Adama Sangaré, maire du district de Bamako depuis 2007, a été interpellé lundi et est depuis entendu par le pôle économique et financier du Tribunal de grande instance de la Commune III du district de Bamako. Il est actuellement en garde à vue au sein de l’institution judiciaire, où il est entendu par les enquêteurs dans le cadre d’un dossier portant sur une passation de marché d’éclairage public.
Mi-septembre, le vice-président de l’Alliance pour la démocratie au Mali-Parti africain pour la solidarité et la justice (Adema-Pasj) avait déjà été entendu par le procureur anti-corruption, Mama­dou Kassogué. Son audition avait alors porté sur «la gestion du contrat de réhabilitation, d’éclairage et d’illumination des édifices et façades se trouvant sur les axes des routes reliant l’aéroport de Sénou à Koulouba, dont la mairie du district était le maître d’ouvrage, et Edm (Energie du Mali) maître d’ouvrage délégué», selon un communiqué publié le 17 septembre sur le site de la mairie. Ce projet s’inscrivait dans le cadre du cinquantenaire du Mali, célébré en 2010.

«Volonté politique»
Cette arrestation du puissant maire de Bamako, qui intervient quelques semaines après l’incarcération de Bakary Togola, incontournable président de l’Assemblée permanente des chambres d’agriculture du Mali (Apcam) et de la Confédération des sociétés coopératives des producteurs de coton (C-Scpc), accusé d’avoir détourné plus de 9 milliards de francs Cfa, suscite nombre de réactions dans un pays où la corruption et l’impunité sont régulièrement pointés du doigt. En 2018, le Mali se plaçait au 120e rang sur 180 pays, selon le classement de Trans­parency international.

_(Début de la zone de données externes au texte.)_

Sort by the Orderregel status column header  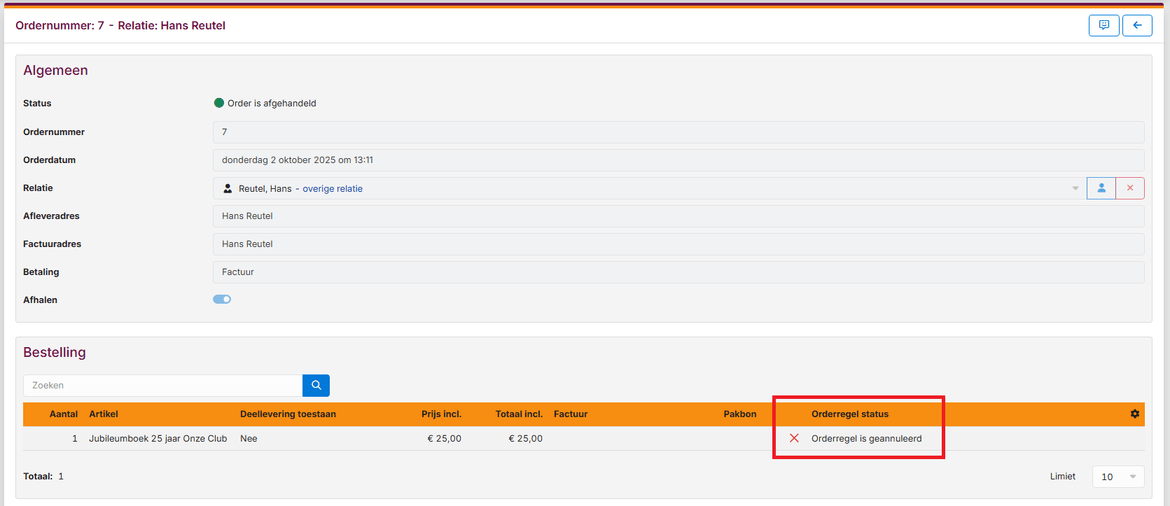pos(849,414)
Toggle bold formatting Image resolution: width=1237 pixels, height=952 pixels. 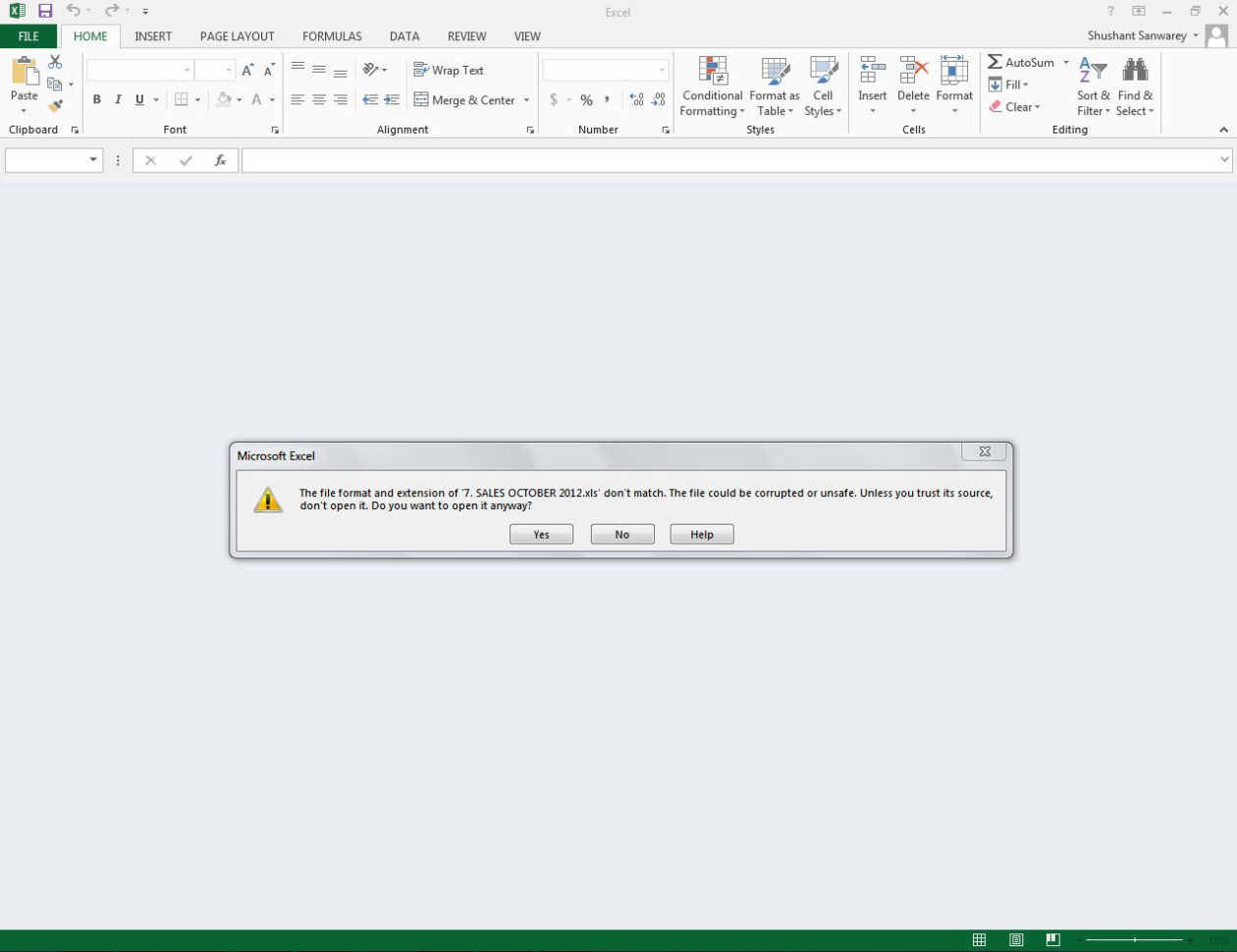pyautogui.click(x=96, y=99)

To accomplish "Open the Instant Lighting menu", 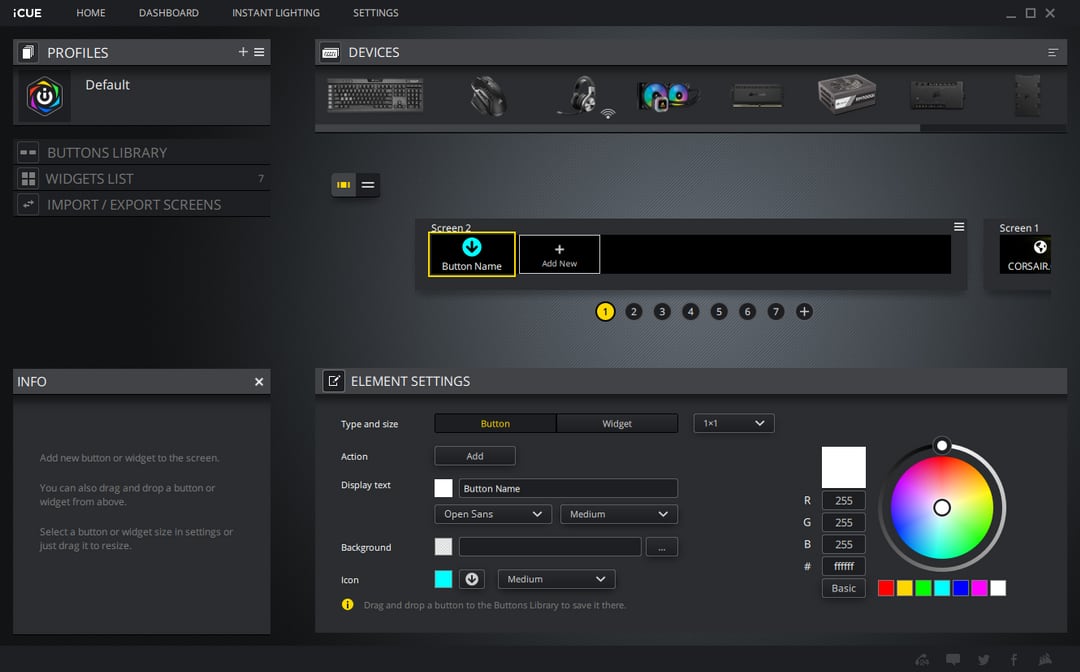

Pour Ibrahim Maïga, chercheur à l’Institut d’études en sécurité (Iss), cette offensive judiciaire sur le front de la lutte anticorruption doit beaucoup à l’arrivée au ministère de la Justice de Malick Coulibaly, à la faveur du remaniement de mai dernier qui a donné naissance à un gouvernement d’ouverture après la signature d’un accord entre la majorité, l’opposition et des organisations de la société civile.